The end of the trading week likely can't come fast enough for Vanda Pharmaceuticals (VNDA). The commercial-stage biotech's stock took an almost 6% hit on Thursday, following some dispiriting news about one of its investigational drugs. That compared unfavorably to the 1.7% increase in the S&P 500 index during that session.

Stomach-disorder drug rejected

Bad news about a pipeline product is a fact of life in the biotech and pharmaceutical industries, but it's always an uncomfortable experience for companies and their investors. Before market open Thursday, Vanda disclosed that the U.S. Food and Drug Administration (FDA) declined to approve the company's New Drug Application (NDA) for tradipitant in the treatment of the stomach disorder gastroparesis.

The FDA detailed the reasons for its rejection in a Complete Response Letter (CRL). In a press release, Vanda responded: "The CRL was conclusory in nature, generally disregarded the evidence provided and instead suggested that Vanda conduct additional studies with a design and duration inconsistent with the advice of key experts in the field and not appropriate based on the scientific understanding and natural course of the disorder."

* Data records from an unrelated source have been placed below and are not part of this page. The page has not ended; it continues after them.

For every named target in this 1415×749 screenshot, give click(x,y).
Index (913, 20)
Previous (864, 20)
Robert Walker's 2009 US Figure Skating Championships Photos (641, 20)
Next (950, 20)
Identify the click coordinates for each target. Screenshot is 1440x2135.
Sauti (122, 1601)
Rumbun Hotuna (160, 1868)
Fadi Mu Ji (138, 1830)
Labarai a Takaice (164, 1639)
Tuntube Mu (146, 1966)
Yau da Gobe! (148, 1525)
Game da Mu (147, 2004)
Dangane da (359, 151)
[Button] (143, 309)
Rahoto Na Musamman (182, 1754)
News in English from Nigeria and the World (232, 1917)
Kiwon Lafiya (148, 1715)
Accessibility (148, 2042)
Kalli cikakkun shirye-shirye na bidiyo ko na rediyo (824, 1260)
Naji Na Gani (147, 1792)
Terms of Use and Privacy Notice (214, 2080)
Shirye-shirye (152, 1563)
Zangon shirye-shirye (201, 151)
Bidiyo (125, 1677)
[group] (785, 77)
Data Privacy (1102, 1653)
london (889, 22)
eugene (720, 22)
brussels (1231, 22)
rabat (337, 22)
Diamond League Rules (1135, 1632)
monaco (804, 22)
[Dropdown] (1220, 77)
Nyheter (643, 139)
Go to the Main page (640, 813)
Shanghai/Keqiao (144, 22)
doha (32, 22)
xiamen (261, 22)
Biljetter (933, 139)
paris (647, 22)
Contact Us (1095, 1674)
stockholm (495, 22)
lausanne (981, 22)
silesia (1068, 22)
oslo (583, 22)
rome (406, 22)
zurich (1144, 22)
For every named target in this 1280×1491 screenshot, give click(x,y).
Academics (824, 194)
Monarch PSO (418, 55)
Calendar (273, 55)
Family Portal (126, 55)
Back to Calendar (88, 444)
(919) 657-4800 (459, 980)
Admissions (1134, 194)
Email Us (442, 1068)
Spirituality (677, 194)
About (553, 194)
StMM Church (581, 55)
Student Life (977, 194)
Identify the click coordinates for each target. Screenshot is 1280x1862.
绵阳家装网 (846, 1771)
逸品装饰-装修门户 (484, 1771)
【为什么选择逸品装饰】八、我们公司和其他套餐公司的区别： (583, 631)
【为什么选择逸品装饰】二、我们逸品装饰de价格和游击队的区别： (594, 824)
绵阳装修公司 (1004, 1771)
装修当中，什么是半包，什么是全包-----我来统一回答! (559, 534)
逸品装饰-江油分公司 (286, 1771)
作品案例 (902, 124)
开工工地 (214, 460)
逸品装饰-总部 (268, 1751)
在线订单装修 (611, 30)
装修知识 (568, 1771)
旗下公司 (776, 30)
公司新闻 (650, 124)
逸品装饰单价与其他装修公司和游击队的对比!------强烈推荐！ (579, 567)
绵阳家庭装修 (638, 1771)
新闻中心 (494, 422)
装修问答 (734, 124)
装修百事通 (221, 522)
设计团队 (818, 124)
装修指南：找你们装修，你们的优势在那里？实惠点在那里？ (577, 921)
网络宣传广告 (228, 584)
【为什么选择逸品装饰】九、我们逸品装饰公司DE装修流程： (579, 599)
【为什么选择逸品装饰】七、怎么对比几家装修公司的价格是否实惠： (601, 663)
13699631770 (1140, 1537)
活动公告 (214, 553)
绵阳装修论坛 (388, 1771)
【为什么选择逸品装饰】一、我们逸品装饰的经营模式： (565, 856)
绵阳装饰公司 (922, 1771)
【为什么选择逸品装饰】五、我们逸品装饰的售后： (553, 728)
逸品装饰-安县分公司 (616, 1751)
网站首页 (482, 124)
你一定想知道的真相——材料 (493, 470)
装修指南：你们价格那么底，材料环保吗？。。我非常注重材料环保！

The company also argued that the FDA delayed taking action by over 185 days, which is longer than the 180-day limit for the agency to either approve a submission or provide a chance for a hearing.

Not giving up

Vanda is attempting to develop tradipitant for two other indications besides gastroparesis: It's also being tested for motion sickness and for atopic dermatitis, a skin disorder. Of the trio, the company has only submitted gastroparesis as an indication for FDA approval.

The biotech said that it will continue to pursue commercialization of the drug. It also pledged to continue support for an expanded-access program that provides the clinical-stage medication to a small group of gastroparesis patients.